One thing I don’t miss about that car was the cloud of exhaust emitted from its tailpipe. This was not uncommon since back in 1953 cars had no practical way of controlling emissions until later models came with catalytic converters more than 20 years later. Our nation’s cities were smog ridden while lawmakers and regulators pushed automobile manufacturers into making changes that reduced emissions and cleaned America’s skies.
Bill Boesch, the former chief of American Airlines cargo, recently commented that protecting our environment is a legacy that we give to our children and their children after them. But that effort must be accomplished by passing regulations on the manufacturers and not by penalizing the companies using the equipment.
The air cargo industry transports 40 percent of the world trade by revenue. Boesch says that imposing higher costs on an industry already facing vast economic challenges will have a negative effect on the world’s gross national product. Change should be focused on manufacturers as was done in the U.S. car industry where people were not banned from driving the car they had already purchased nor were they charged outrageous prices for newer, lower emissions and less gas consuming models.
President Obama recently signed into law a measure to stop U.S. participation in a costly European Union scheme that imposes an emissions tax on American and other nations’ air carriers.
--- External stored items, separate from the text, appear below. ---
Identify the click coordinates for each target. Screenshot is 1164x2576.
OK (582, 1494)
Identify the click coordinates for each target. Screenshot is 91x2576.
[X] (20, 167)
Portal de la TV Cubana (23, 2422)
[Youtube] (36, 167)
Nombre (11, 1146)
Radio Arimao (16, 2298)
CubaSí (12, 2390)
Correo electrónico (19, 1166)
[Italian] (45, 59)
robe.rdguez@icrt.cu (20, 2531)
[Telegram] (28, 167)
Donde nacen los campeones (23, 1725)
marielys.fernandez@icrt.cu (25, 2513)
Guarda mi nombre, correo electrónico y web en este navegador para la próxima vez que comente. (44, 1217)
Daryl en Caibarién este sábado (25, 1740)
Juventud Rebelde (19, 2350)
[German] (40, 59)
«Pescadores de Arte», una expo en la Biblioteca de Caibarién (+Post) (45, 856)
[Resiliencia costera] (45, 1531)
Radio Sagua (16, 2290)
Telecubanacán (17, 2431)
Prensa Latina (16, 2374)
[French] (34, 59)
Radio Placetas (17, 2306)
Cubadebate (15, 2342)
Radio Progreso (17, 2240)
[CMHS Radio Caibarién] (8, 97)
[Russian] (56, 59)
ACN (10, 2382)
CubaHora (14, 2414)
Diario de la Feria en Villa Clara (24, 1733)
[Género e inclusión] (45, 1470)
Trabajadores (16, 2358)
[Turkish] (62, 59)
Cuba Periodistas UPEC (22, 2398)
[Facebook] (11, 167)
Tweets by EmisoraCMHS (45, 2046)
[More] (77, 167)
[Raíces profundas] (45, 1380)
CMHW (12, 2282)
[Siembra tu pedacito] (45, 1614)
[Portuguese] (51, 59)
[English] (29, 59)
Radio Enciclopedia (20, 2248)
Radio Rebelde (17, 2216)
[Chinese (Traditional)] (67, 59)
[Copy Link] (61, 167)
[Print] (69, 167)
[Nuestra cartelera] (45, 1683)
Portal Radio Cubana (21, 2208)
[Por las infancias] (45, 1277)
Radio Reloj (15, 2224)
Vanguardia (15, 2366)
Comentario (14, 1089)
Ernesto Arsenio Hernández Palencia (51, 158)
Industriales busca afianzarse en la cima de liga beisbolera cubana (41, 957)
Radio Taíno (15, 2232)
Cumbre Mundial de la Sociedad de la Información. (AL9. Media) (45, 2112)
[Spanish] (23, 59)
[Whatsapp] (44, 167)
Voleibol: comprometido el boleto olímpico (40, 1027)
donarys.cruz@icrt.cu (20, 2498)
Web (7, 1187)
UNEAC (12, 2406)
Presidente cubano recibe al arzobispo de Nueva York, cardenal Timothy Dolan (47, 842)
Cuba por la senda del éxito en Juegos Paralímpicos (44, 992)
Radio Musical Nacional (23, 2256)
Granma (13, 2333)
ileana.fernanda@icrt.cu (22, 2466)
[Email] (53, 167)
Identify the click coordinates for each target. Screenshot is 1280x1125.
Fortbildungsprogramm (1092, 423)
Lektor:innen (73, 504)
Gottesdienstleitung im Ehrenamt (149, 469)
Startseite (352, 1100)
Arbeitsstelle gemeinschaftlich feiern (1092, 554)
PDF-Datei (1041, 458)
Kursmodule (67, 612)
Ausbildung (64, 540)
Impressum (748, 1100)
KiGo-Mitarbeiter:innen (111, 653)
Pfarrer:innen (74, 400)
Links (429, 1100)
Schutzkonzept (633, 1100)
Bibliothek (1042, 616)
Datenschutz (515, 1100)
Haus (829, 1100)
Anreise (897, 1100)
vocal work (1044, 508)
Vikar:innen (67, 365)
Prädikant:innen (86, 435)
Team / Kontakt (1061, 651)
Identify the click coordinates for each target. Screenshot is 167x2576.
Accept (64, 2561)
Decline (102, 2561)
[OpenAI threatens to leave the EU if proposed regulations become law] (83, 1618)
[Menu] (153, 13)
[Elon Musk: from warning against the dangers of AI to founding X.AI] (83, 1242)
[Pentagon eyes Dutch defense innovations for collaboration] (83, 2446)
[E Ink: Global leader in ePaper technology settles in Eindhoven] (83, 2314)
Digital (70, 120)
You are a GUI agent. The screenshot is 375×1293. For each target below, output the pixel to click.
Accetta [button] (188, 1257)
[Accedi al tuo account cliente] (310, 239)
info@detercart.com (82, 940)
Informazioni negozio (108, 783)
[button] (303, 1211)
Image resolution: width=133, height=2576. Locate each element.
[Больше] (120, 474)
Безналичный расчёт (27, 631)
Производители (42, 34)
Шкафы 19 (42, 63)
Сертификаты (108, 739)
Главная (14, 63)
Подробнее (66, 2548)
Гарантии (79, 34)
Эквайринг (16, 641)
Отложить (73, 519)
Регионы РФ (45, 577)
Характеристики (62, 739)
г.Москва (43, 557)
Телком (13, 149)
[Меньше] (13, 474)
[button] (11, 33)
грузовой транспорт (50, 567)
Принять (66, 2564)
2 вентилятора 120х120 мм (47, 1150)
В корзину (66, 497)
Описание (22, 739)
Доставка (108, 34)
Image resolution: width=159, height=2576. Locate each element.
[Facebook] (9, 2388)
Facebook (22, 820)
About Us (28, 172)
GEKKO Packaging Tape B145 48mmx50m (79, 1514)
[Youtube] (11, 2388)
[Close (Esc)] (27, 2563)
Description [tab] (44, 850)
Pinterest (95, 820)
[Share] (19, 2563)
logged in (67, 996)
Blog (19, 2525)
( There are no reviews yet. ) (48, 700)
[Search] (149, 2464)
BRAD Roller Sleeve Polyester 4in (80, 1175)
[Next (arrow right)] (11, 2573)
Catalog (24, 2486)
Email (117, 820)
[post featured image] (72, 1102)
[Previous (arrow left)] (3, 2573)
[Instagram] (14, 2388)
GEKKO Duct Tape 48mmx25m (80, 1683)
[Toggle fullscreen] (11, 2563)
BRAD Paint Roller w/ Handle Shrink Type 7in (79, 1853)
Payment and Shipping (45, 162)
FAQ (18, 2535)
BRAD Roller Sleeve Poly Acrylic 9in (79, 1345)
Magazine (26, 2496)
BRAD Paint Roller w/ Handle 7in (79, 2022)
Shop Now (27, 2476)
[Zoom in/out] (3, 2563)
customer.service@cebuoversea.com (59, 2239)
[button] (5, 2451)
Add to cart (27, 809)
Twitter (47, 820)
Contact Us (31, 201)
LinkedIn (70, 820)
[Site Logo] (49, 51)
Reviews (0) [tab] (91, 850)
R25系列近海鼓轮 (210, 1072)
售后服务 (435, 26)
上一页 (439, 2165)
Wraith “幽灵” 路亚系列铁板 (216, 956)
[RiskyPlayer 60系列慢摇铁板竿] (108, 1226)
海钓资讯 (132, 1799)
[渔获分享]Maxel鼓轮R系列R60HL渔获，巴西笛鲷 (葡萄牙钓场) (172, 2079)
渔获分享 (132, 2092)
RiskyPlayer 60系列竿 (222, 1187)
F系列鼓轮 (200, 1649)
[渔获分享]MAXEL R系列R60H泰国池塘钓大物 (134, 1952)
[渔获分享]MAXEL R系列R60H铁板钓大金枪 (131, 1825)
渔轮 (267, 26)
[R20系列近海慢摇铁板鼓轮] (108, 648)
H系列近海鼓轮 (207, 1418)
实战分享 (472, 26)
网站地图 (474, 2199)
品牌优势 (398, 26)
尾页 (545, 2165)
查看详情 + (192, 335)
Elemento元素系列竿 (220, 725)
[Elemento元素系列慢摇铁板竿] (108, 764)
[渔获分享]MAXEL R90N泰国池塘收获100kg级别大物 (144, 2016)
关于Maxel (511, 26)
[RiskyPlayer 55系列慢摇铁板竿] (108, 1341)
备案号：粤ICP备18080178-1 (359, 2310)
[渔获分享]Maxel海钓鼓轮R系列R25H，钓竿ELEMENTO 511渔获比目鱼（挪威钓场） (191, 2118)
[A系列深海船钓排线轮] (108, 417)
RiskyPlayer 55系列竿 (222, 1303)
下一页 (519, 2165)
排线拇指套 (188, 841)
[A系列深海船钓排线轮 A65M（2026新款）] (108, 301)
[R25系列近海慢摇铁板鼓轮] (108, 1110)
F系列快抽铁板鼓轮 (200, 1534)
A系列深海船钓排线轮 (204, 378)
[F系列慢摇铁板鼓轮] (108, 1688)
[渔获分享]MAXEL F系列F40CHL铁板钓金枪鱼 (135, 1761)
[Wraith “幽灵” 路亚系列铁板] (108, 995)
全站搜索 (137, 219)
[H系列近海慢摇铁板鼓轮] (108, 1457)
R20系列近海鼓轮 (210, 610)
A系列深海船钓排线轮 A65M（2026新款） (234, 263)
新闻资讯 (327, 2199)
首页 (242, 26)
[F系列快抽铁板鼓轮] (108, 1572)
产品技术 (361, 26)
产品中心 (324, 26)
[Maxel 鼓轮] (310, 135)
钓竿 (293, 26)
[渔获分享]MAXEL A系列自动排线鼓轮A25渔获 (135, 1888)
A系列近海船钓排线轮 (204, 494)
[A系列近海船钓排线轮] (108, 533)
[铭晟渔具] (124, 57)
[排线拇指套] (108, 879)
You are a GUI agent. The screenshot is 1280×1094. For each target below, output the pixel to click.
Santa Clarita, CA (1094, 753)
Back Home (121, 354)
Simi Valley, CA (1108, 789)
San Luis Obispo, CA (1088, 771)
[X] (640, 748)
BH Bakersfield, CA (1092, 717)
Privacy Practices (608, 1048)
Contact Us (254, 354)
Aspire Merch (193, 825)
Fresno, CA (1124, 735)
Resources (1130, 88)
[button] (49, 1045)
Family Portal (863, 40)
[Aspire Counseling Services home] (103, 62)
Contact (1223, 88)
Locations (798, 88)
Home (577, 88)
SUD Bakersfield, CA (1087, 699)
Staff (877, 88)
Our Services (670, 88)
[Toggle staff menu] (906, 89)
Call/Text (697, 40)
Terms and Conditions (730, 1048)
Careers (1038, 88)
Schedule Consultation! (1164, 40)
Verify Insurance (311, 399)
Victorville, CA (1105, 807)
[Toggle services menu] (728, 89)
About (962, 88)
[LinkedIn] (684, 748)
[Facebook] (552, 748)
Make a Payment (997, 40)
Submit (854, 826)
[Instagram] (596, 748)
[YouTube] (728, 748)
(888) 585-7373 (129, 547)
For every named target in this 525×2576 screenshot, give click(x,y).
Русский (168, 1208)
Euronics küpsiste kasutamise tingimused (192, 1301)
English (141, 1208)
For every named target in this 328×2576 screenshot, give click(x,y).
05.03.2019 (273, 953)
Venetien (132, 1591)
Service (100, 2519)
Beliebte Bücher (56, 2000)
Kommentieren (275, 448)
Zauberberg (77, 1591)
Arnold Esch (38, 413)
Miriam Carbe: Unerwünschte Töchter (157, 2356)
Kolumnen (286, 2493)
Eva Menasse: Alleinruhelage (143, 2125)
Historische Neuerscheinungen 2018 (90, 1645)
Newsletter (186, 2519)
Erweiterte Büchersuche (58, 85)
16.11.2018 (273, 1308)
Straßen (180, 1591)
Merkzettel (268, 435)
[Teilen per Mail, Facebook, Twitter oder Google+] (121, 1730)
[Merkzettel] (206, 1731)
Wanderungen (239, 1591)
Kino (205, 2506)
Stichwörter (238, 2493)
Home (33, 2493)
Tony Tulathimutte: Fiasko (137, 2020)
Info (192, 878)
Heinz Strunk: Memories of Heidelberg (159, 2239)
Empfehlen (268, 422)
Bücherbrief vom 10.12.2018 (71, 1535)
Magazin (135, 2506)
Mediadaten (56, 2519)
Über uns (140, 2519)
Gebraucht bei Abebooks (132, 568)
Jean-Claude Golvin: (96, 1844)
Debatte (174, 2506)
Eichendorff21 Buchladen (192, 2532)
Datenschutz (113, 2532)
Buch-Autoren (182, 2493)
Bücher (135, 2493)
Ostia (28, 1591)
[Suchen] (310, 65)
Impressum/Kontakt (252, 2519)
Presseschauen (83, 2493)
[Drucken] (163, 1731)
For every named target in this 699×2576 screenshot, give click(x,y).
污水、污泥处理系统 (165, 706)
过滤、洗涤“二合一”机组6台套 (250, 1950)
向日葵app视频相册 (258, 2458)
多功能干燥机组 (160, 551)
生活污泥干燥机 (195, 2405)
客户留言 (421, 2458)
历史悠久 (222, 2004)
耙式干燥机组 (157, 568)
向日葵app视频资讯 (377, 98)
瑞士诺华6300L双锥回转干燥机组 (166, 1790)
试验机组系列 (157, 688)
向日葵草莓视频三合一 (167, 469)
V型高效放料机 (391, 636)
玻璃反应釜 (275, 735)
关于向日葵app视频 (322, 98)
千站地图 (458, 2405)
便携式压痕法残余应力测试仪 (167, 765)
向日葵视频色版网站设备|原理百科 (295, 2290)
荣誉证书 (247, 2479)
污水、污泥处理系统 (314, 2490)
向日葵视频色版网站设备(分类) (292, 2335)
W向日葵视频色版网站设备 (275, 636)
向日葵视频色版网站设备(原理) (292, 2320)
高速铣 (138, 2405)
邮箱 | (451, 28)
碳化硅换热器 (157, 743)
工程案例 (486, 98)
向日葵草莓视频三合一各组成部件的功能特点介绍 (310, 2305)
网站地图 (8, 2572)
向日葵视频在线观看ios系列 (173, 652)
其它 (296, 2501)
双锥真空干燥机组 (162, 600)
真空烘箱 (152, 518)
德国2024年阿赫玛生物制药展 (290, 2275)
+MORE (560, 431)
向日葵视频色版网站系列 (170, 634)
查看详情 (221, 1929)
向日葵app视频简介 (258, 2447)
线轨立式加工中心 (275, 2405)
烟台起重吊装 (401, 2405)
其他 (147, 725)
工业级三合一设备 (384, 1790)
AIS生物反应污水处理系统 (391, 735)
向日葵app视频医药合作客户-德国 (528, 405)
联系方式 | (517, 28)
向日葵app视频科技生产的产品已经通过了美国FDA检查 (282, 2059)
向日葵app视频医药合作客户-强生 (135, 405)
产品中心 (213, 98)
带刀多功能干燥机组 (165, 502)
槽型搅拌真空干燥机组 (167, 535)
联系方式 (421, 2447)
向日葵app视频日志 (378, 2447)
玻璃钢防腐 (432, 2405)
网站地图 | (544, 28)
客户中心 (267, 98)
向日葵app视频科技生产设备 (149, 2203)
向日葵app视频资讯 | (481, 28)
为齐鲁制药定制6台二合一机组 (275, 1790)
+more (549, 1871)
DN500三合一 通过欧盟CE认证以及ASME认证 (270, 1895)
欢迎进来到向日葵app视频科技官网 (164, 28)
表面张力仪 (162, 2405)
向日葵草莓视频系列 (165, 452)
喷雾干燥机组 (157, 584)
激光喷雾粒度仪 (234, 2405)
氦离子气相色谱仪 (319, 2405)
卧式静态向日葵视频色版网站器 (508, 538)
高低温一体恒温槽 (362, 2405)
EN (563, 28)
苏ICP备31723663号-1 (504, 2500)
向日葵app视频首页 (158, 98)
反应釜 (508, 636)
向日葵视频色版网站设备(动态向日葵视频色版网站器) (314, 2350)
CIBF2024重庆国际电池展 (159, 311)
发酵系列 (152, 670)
The new U.S. law directs America’s government agencies to enter into international negotiations including agreements to pursue a worldwide approach to address aircraft emissions while ensuring U.S. air carriers are held harmless from any emissions trading scheme unilaterally imposed by the European Union.
At about the same time as the new law was signed, in a welcome move, the European Union temporarily halted its imposition of the emissions trading tax on foreign carriers while requiring their European rivals to comply. The EU has decided to await the results of a rightfully more internationally consultative approach through the International Civil Aviation Organization (ICAO).
The EU emissions trading scheme targeted aviation after realizing that the airline industry would unlikely be able to improve fuel efficiency at the same rate as air traffic expands. Still, the industry contributes only 2 percent of the total greenhouse gasses. Frustrated by ICAO inaction, the EU imposed strict penalties on those flying the planes instead of manufacturers such as EU based Airbus to lessen greenhouse gas emissions on new equipment they sell.
But despite the new law prohibiting U.S. companies from complying with the now-delayed European Union Emissions Trading Scheme, concerns remain. For example, the U.S. law requires that the government take actions that are in the public interest to hold airline operators “harmless from the emissions trading scheme.” Does this mean that it would be in the public interest to reimburse airlines for penalties incurred from their noncompliance? How about reimbursement for aircraft seized due to refusal to comply?
Aside from these issues, ICAO must spend the next year demonstrating its capability in fulfilling its rightful responsibility. Strong leadership will require quick and decisive diplomatic action from all countries taking part in the process, including commitments from big carbon emitting developing industrialized nations such as India and China.